01 - Combine crushed cookies and melted butter in a bowl, mixing until evenly coated. Press the mixture firmly into the bottom of a 9x13 inch dish. Refrigerate while preparing the remaining layers.
02 - Add blueberries, sugar, lemon juice, and water to a saucepan over medium heat. Cook until the berries begin to burst. Dissolve cornstarch in a small splash of water to form a slurry, then stir it into the berry mixture. Simmer until thickened, about 2 minutes. Remove from heat and let cool completely.
03 - Beat cream cheese and powdered sugar together until smooth and free of lumps. Incorporate lemon zest and juice, mixing until well blended. In a separate bowl, whip cold heavy cream to stiff peaks. Gently fold the whipped cream into the lemon mixture until just combined, taking care not to deflate the volume.
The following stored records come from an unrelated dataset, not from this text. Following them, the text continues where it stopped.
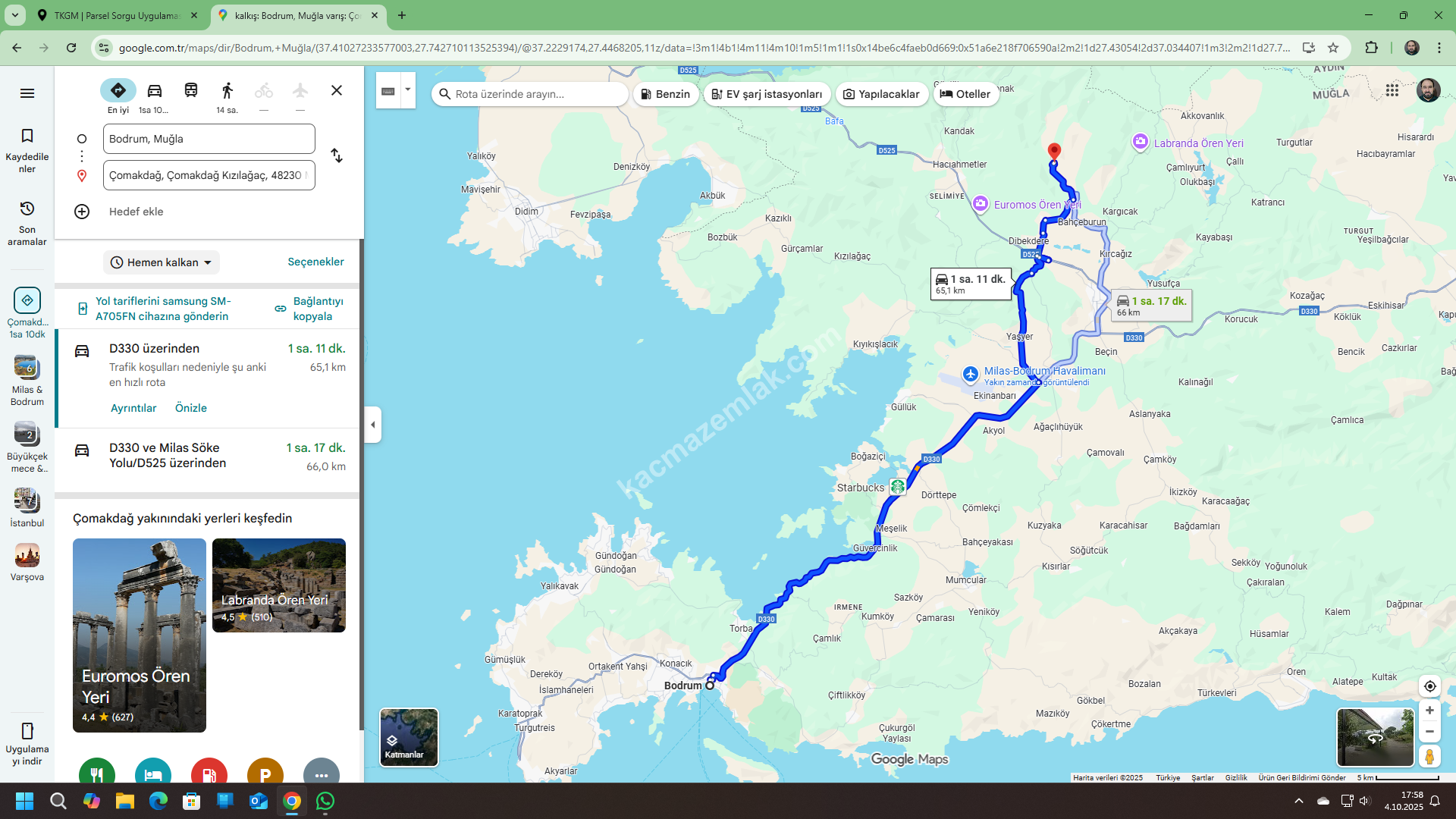This screenshot has width=1456, height=819.
Task: Center map on my location
Action: pyautogui.click(x=1429, y=686)
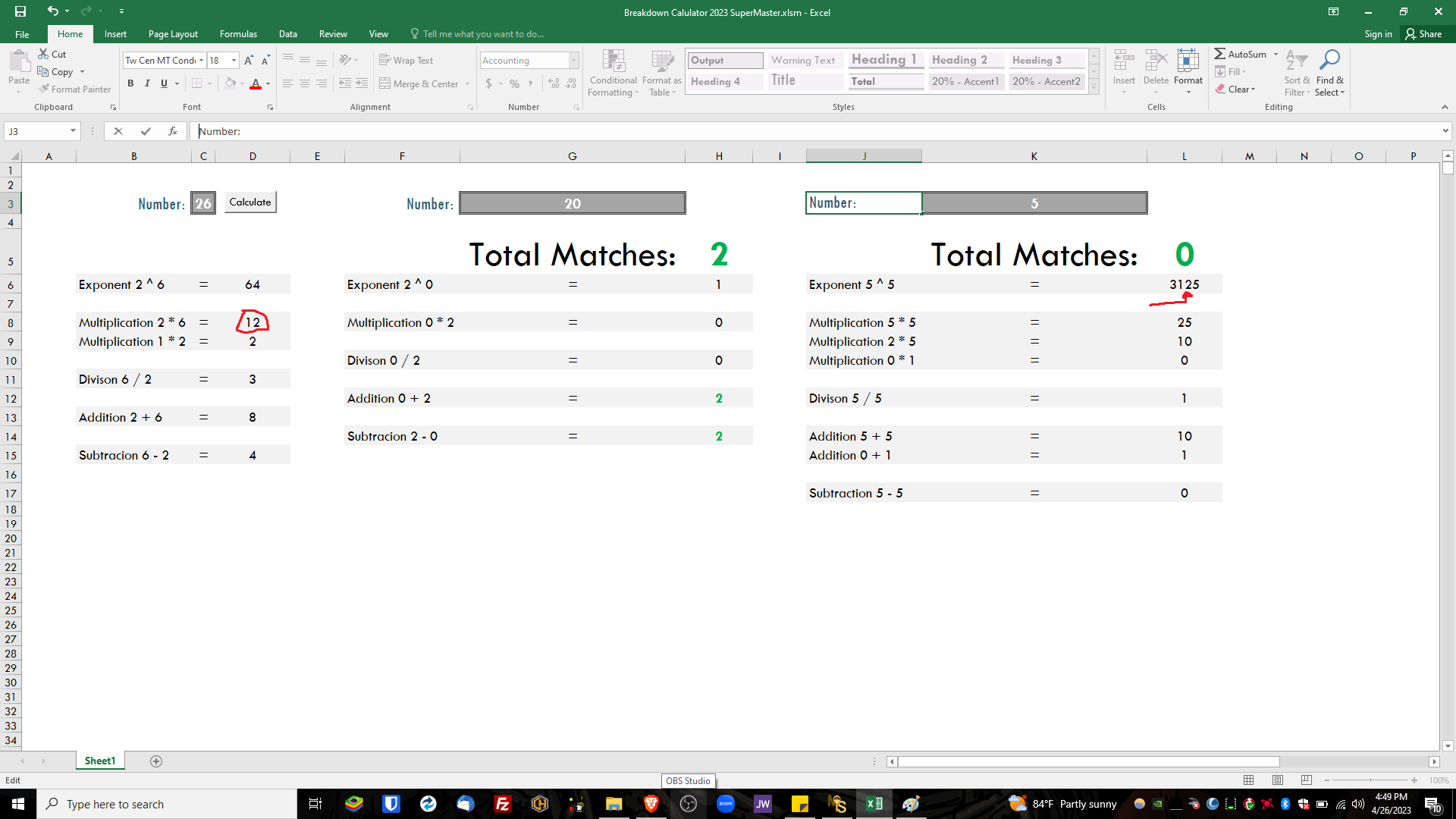The image size is (1456, 819).
Task: Toggle Italic formatting
Action: point(147,83)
04 - Spread half of the lemon cream evenly over the chilled cookie crust. Spoon half of the cooled blueberry sauce over the cream layer, spreading gently. Repeat with the remaining lemon cream followed by the remaining blueberry sauce.
05 - Cover the dish tightly and refrigerate for at least 4 hours, or overnight for the cleanest slicing results.
06 - Spread whipped cream over the top layer just before serving. Garnish with fresh blueberries and a dusting of lemon zest. Slice into portions and serve chilled.